_EXERCISE AIM_.
Each line from the one that holds "You are a GUI" to the end of the records is to be retyped exactly. Pictures are not part of the copy.

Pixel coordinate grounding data
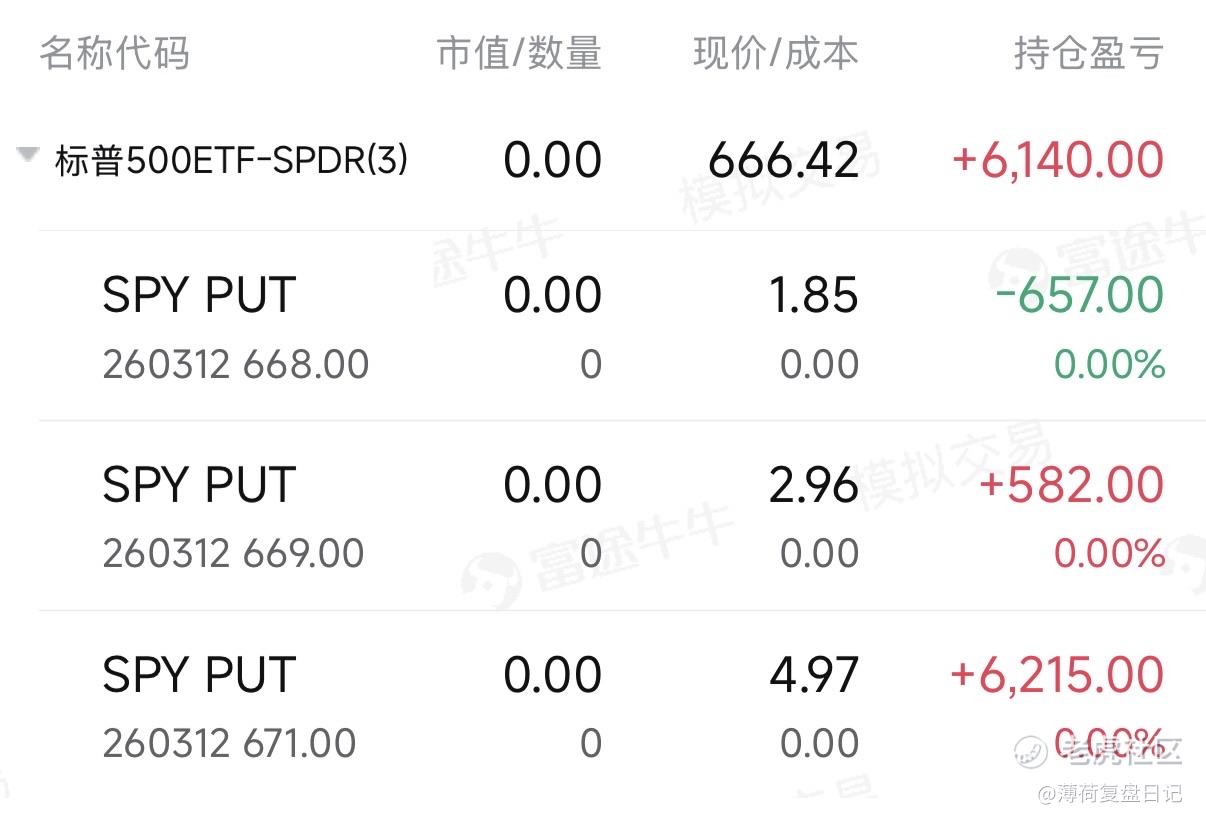Open SPY PUT 260312 668.00 position

(x=603, y=326)
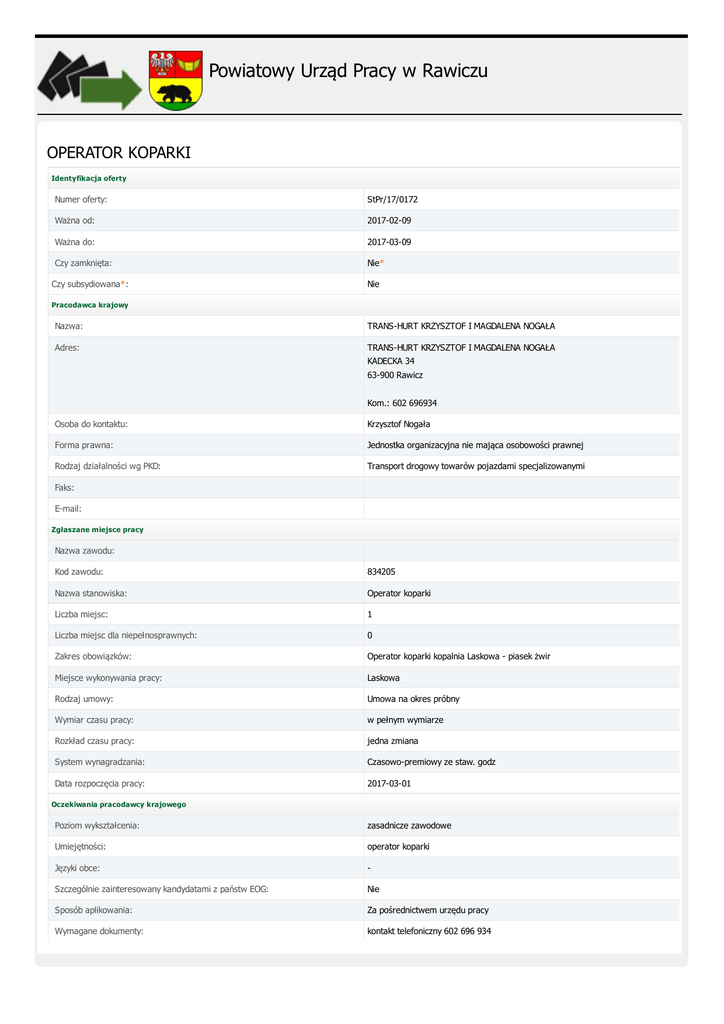Click occupation code 834205
The image size is (724, 1024).
[x=383, y=571]
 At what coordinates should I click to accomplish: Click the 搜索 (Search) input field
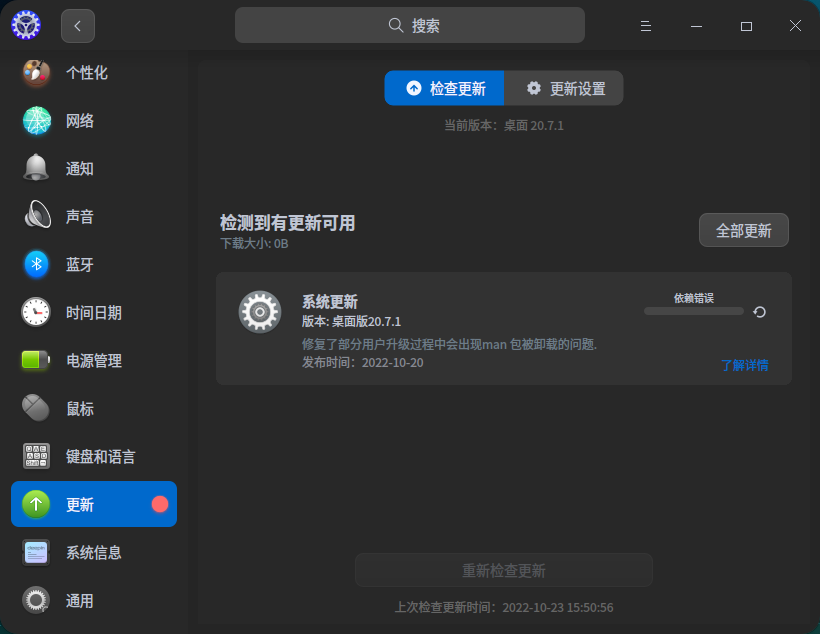(x=410, y=24)
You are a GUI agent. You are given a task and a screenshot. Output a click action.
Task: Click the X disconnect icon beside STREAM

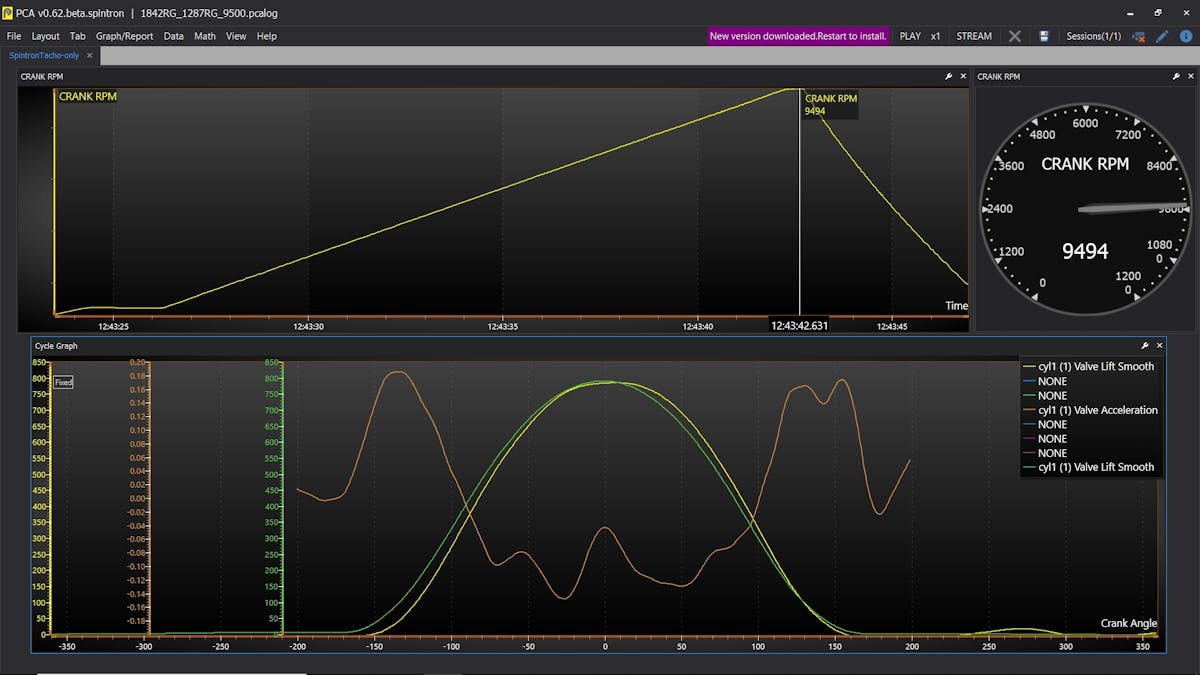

_RESPONSE TO THE TASK_.
You are a GUI agent. You are given a task and a screenshot. Output a click action.
Task: Click the X disconnect icon beside STREAM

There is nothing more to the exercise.